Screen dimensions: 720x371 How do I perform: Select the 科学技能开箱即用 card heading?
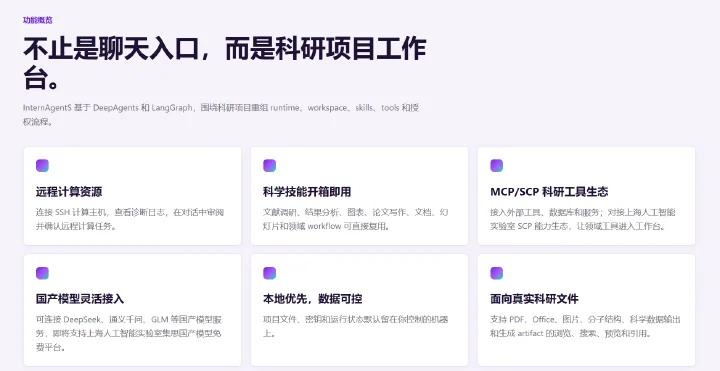[307, 191]
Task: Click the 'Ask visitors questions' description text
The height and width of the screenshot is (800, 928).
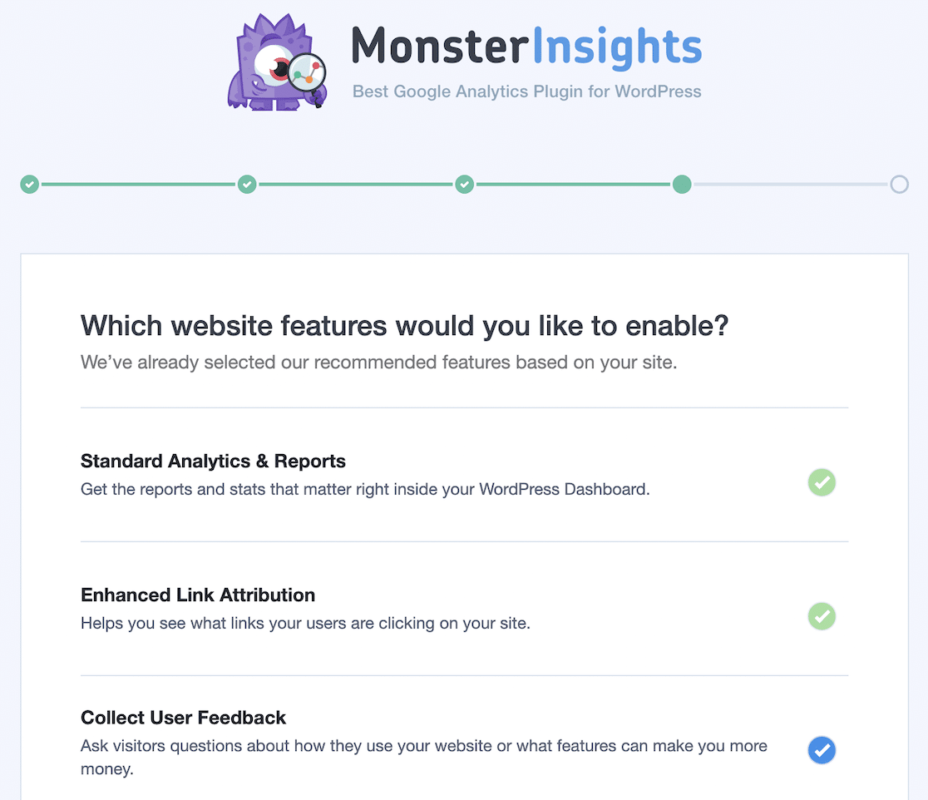Action: 424,757
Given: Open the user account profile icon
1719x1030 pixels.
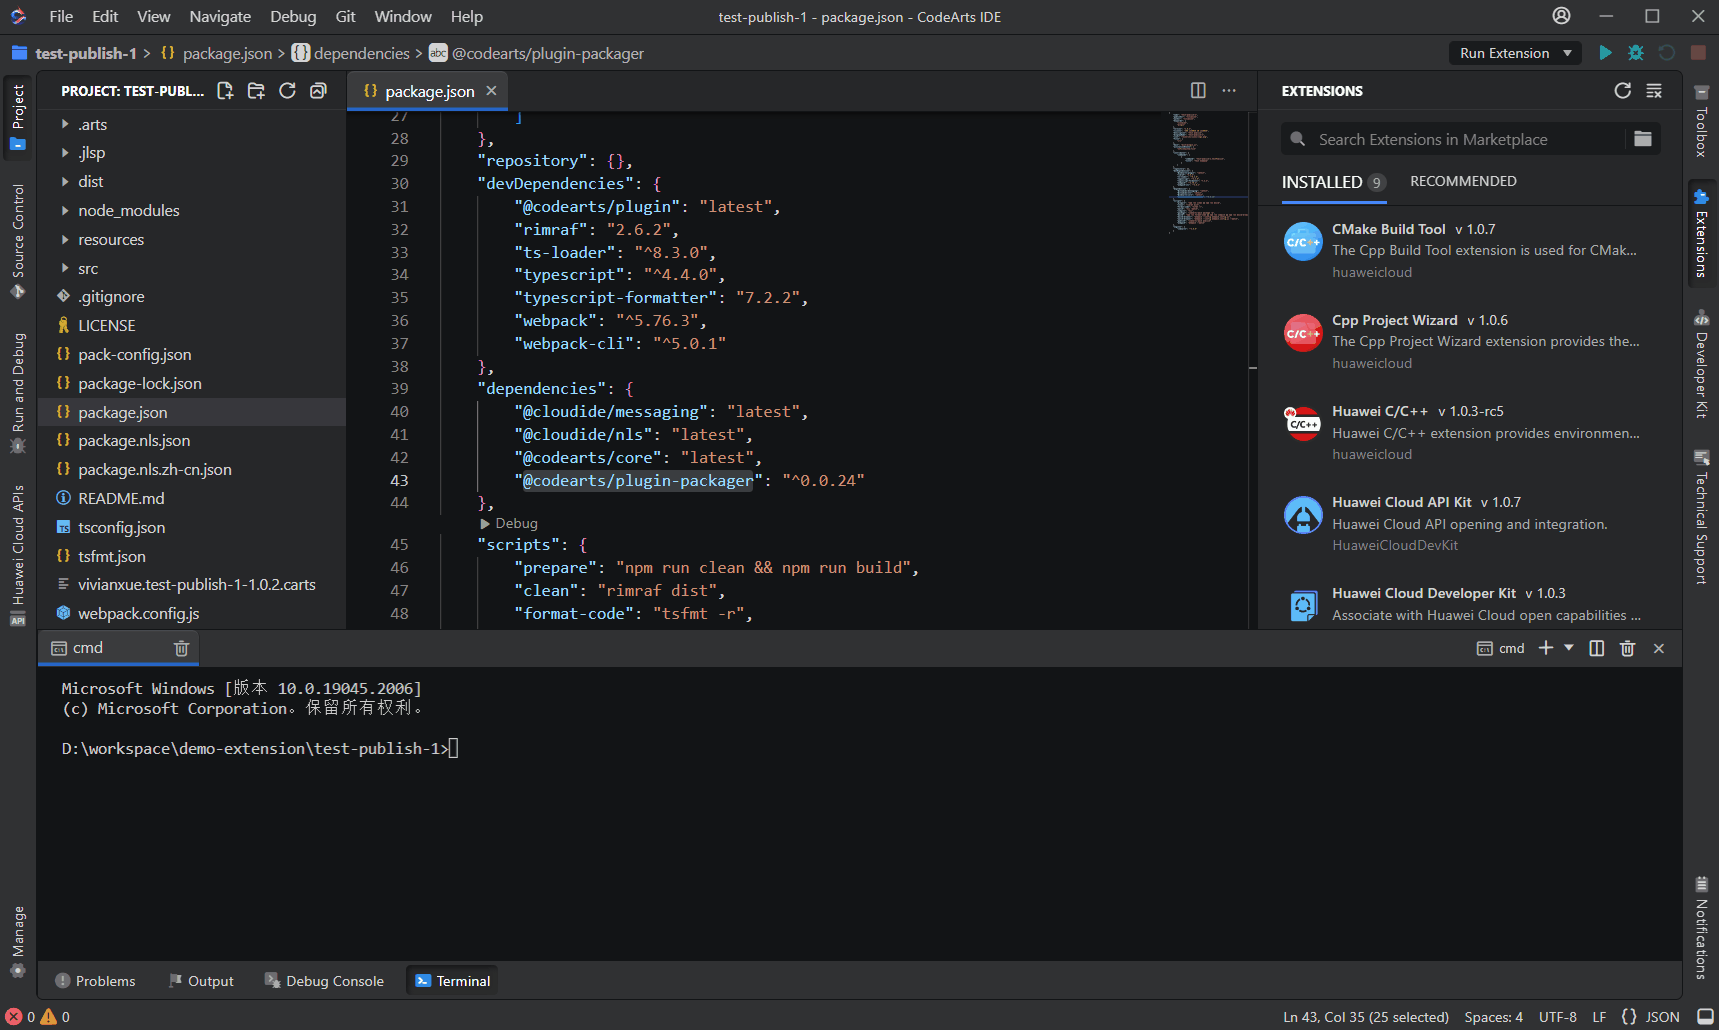Looking at the screenshot, I should 1561,16.
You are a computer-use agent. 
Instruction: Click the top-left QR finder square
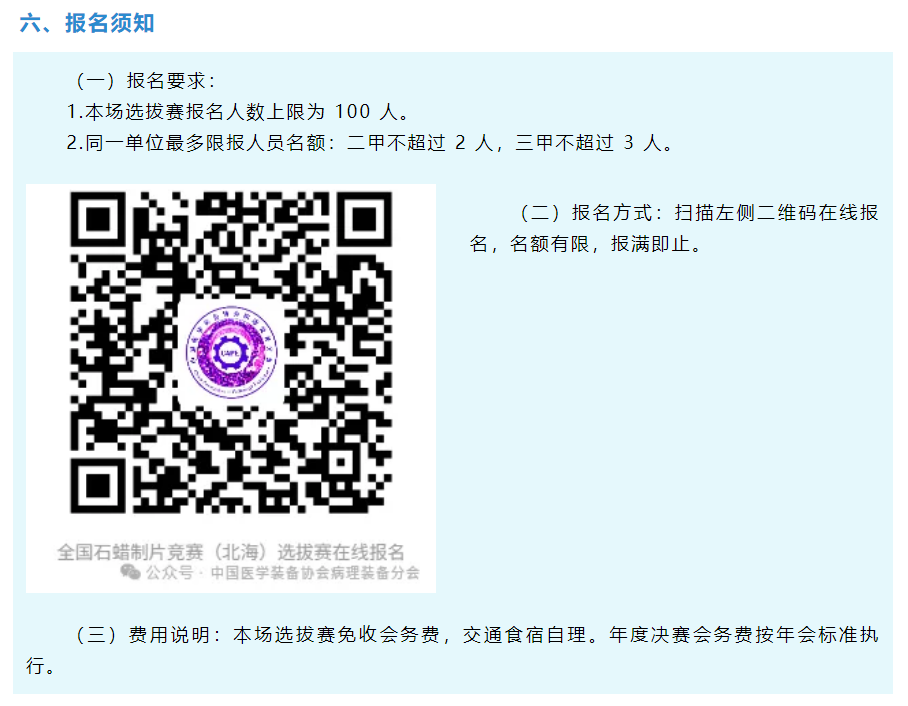click(x=97, y=220)
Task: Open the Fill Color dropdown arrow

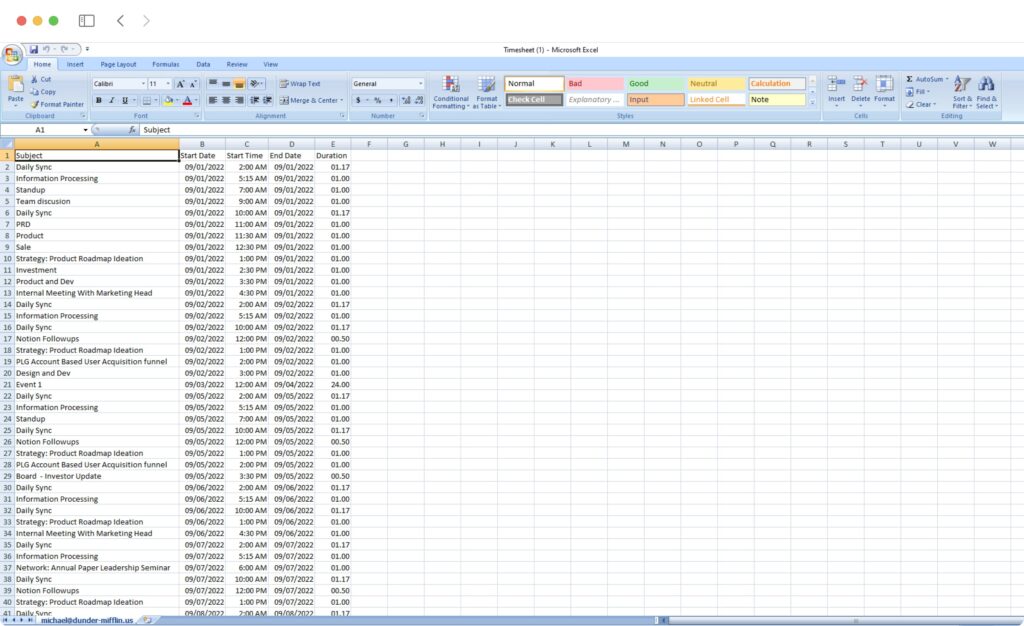Action: [x=178, y=100]
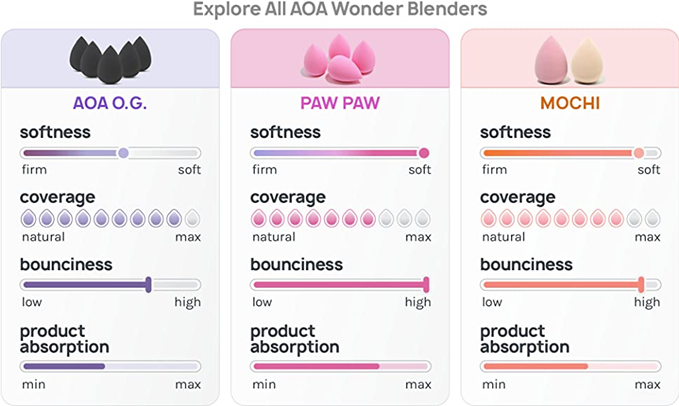The image size is (679, 406).
Task: Click the Mochi peach and cream sponges image
Action: (x=569, y=60)
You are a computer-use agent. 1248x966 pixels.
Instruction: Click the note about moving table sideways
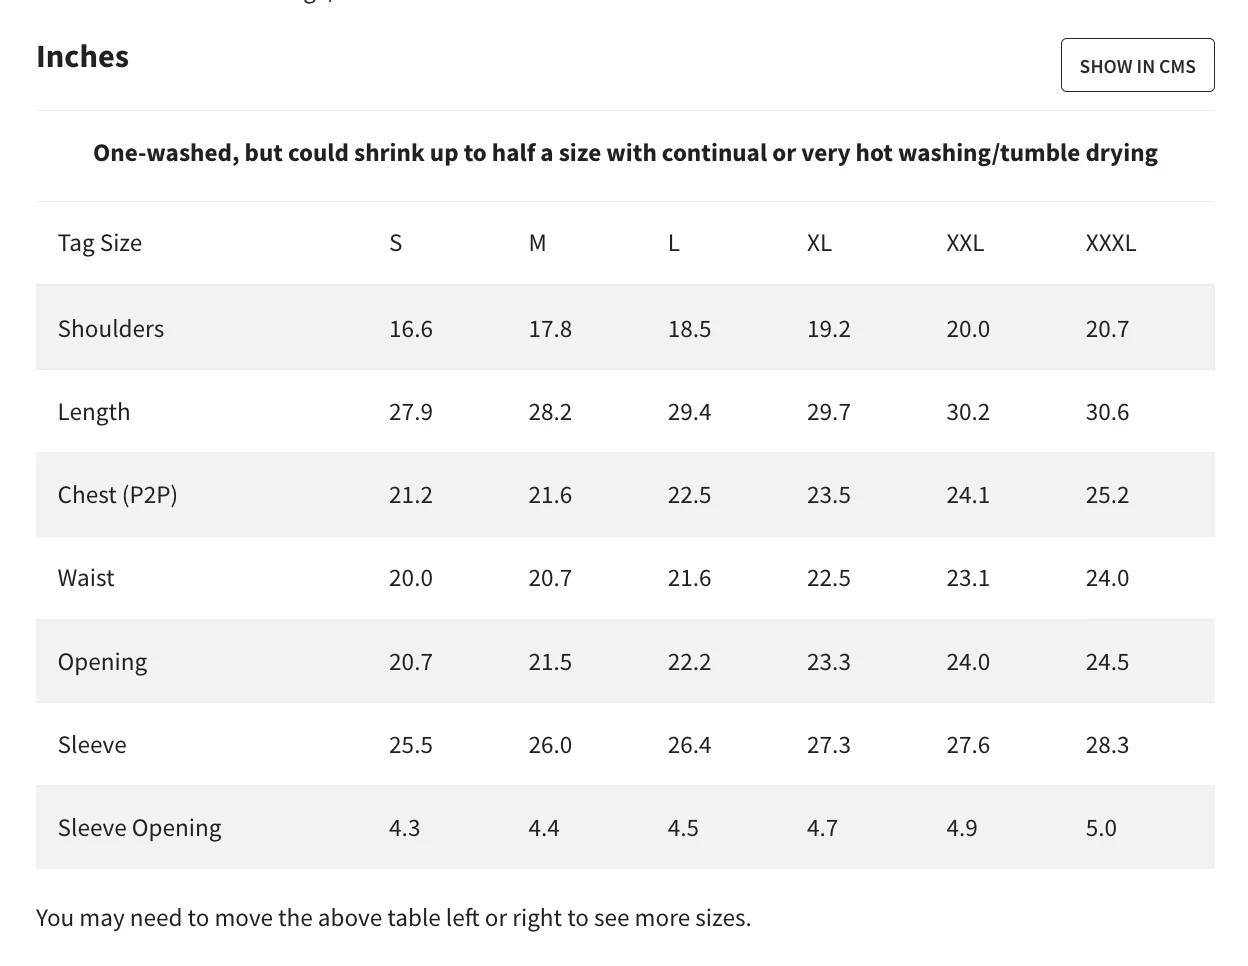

++++++++

▶ **TASK PROMPT**: Pictures aside, write out all of the records exactly.

▶ **RESPONSE AREA**:
Screen dimensions: 720x371 How do I perform: Select the 科学技能开箱即用 card heading?
[307, 191]
Task: Click the 'Ask visitors questions' description text
The height and width of the screenshot is (800, 928).
Action: 424,757
Given: Open the user account profile icon
1719x1030 pixels.
Looking at the screenshot, I should 1561,16.
You are a computer-use agent. 
Instruction: Click the top-left QR finder square
click(x=97, y=220)
Task: Open the Fill Color dropdown arrow

Action: [x=178, y=100]
The image size is (679, 406).
Task: Click the Mochi peach and cream sponges image
Action: (x=569, y=60)
You are a computer-use agent. 1248x966 pixels.
Instruction: Click the note about moving table sideways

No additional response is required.